夏明雄點頭附和,“是啊,我們以前也見過那些家財萬貫的,揮金如土,沾染了賭和嫖,家底很快就給敗乾淨了。”
看著父親和伯父兩人這麼諄諄教誨,語重心長的樣子,夏景昀都有些不忍心打臉,目光一掃,瞧見伯母在門口,“伯母,你怎麼看啊?”
夏張氏本來隻是在門口看戲,沒資格進去插嘴來著,沒想到還有自己的戲份,連忙邁步進去,“你啊,還是太年輕,僥幸掙了點小錢就不知道姓什麼了,老老實實在家好好溫書吧!看在這錢都是你掙的的份兒,伯母也不跟你計較了,下次漲點教訓。”
這味兒就對了......
夏景昀釣魚執法成功,從懷中掏出七百兩銀票拍在桌上,“伯母下次也漲點教訓!”
說完嘚瑟地起身,笑著道:“伯母記得把這些銀子都給我娘啊!”
夏張氏上前一看麵額。
???!!!
愣在原地,一時不知道該生氣還是該開心。
夏景昀走出堂屋,伸了個懶腰,夏雲飛快步從門邊過來,神色古怪,“二郎,有人找。”
夏景昀麵露疑惑,走出院門,就瞧見一個姿容尚可的俏婢在一名護衛的陪同下站在門外。
對方瞧見他,連忙恭敬行禮,“夏公子。”
夏景昀回了一禮,“姑娘與我並不相識吧?”
俏婢連忙道:“夏公子,奴婢是凝冰姑娘的侍女,受姑娘之托,前來邀請公子前往綠竹院。”
夏景昀挑了挑眉,沒說話。
俏婢連忙補充道:“姑娘說了,今夜她謝絕外客,隻接待公子一人,並且......希望公子留宿。”

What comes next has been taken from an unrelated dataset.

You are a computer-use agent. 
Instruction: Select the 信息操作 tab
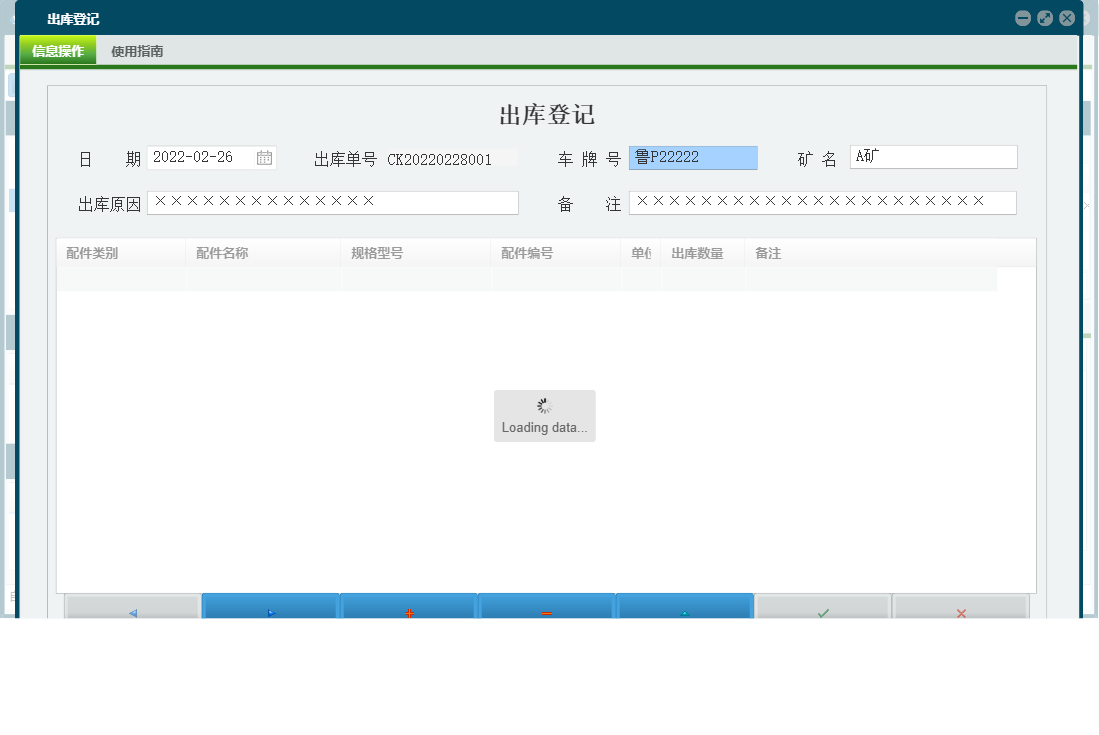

說完,她自信地看著夏景昀,對自己主子的名聲很有信心,也相信夏景昀不可能會拒絕這樣的條件。
夏景昀心頭冷笑,這前倨後恭玩得好啊!
我若是沒寫出那首詞,你會來嗎?
但我寫出來了,你卻不知道親自來嗎?
還派個侍女傳話,覺得是對我的恩賜是吧?
把我當什麼?
詩詞生產器?
不僅榨我的汁,還要榨我的詩?
這高傲的蠢女人啊!
他嘴角勾起笑容,“凝冰姑娘乃中京城花魁,自有無數人願意一親芳澤。但在下並不在此列,勞煩轉告,多謝好意!”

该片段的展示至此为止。